In a circular on 17 September, the Securities and Exchange Board of India (SEBI) notified of changes in rules for the calculation of NAV (net asset value) across mutual fund schemes. Changes have also been notified on rules related to operations of mutual fund order placements. These new rules will become effective from 1 January 2021.
SEBI said that mutual fund schemes shall allot NAV on units on the basis of when the amount is realised irrespective of the size or time of the investments. The provision does not apply to liquid and overnight funds as the realisation of funds on the same day is already required for purchases in such schemes.
At present, mutual fund investors with cheque values of less than Rs 2 lakh per application get the NAV of the product on the same day of purchase, when made before the cut-off time. For investments over Rs 2 lakh, NAV applicable will be of the day the fund house has realised the cheque. This could be up to three days after the cheque is submitted.

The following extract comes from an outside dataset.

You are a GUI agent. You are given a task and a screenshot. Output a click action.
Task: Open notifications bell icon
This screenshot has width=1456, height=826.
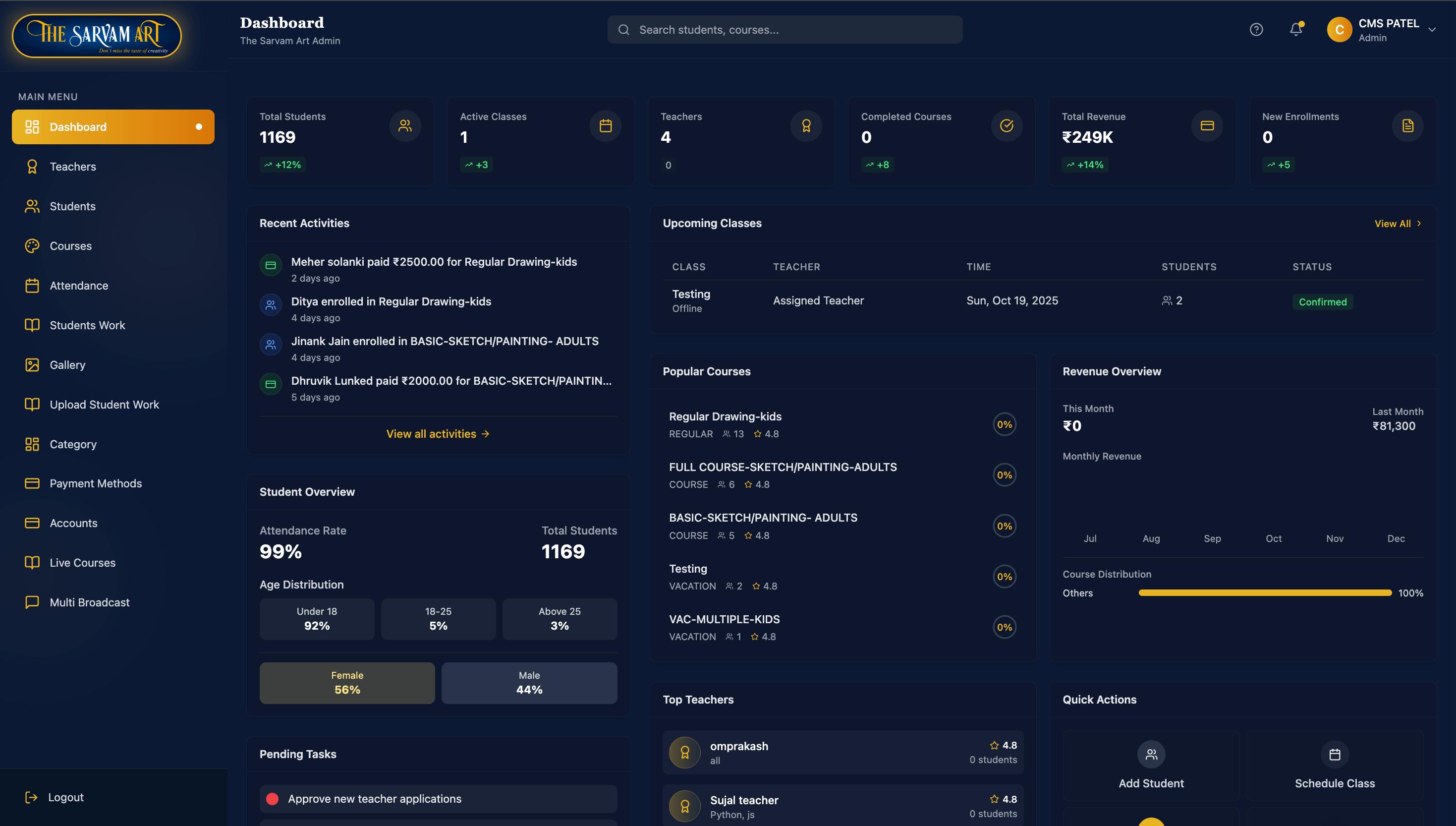click(1295, 30)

Experts believe that the change in rules was brought-in as investors used to put multiple cheques of Rs 1.99 lakh for one application in a rising market to take advantage of the loophole and then dishonour the cheque in a falling market, hurting existing investors in the scheme.
There is no change made to the cut-off timings for applications. If applications for the purchase of schemes, other than liquid and overnight funds, are submitted before 1 pm, you get the same day's NAV while for those after 1 pm next day's NAV is applicable. Before COVID-19, the cut-off was 3 pm.
As per the new circular, the money should also reach the mutual fund house on the same day for that day's NAV to be applicable. Experts believe that this would not be a problem in case of net banking but there could be some lag in case of cheque payment. The change will create a level playing field for investors across mutual fund schemes and experts say it is also likely to increase the use of digital payments.
Mutual fund scheme operations
The latest SEBI circular also tightens rules on mutual fund operations like the use of automation/digitalisation for order management and scheme-wise order placement if a single fund manager is managing multiple schemes.
The market regulator has asked mutual funds to put in place a written policy that provides details on specific activities, role and responsibilities of teams engaged in fund management, dealing, compliance, risk management and back-office with regard to order placement, execution of order and trade allocation among various schemes.
Fund managers of respective schemes will be placing orders for equity and equity-related instruments of each scheme.